You were chewing on your fingernails. You hadn’t done that in a while. Not since the last time you read that book that left you curled up and crying on your bed at noon after you had finished it. Just like a babe woken up from a midday nap, not quite ready to face the afternoon heat or the friends that were heading to your apartment.
“What do you mean they won’t let you see her?”

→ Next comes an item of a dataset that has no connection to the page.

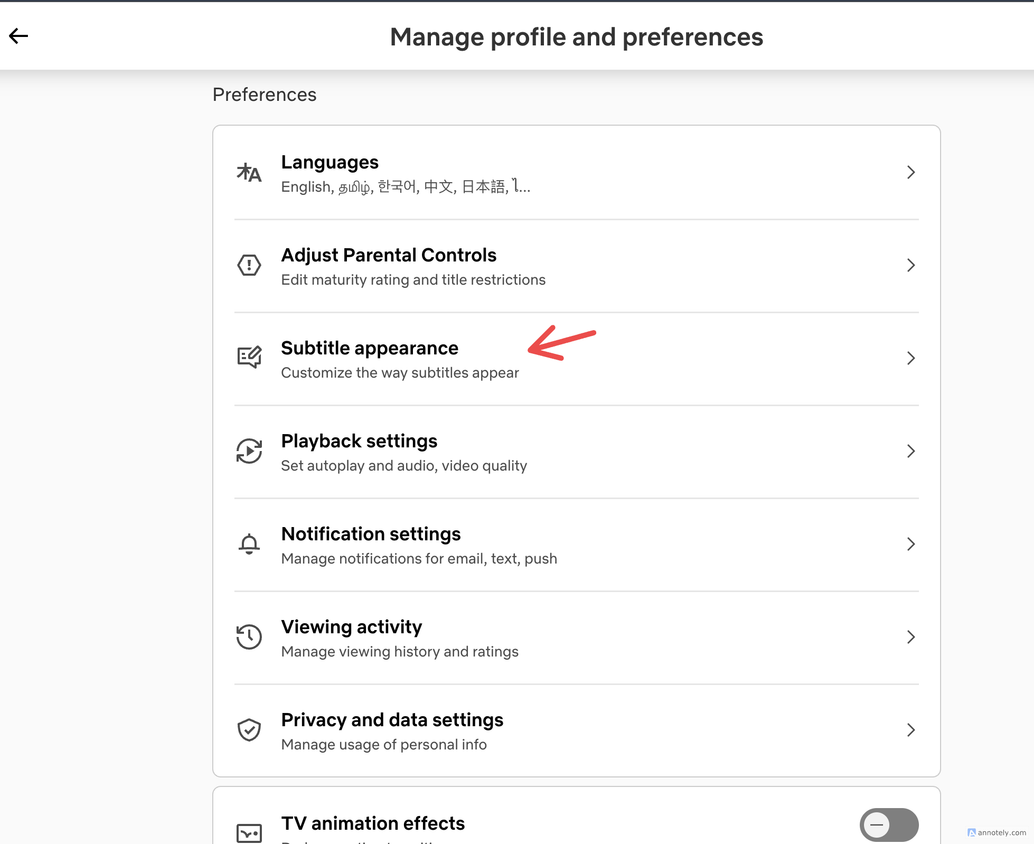Expand the Viewing activity chevron
This screenshot has width=1034, height=844.
point(911,637)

It was pitch black outside but for some reason, you had decided to brew more coffee. You had seen the name of the caller light up your phone screen from across the room and you had sighed. You had picked it up then turned to your machine with a mumbled greeting. Who were you greeting then? Was it your mother? Or was it the acceptance that you wouldn’t be sleeping that night? Not with whose voice was cracking from the speakers of that phone.
“She can’t even hold a phone right now! How can they expect you to sit by and let her die alone?”
Your eyes were watering and brimming with anger and sadness. You had heard before that you wouldn’t be able to see your grandmother because of the pandemic, but you had expected that they would have a change of heart once a stroke had gripped her.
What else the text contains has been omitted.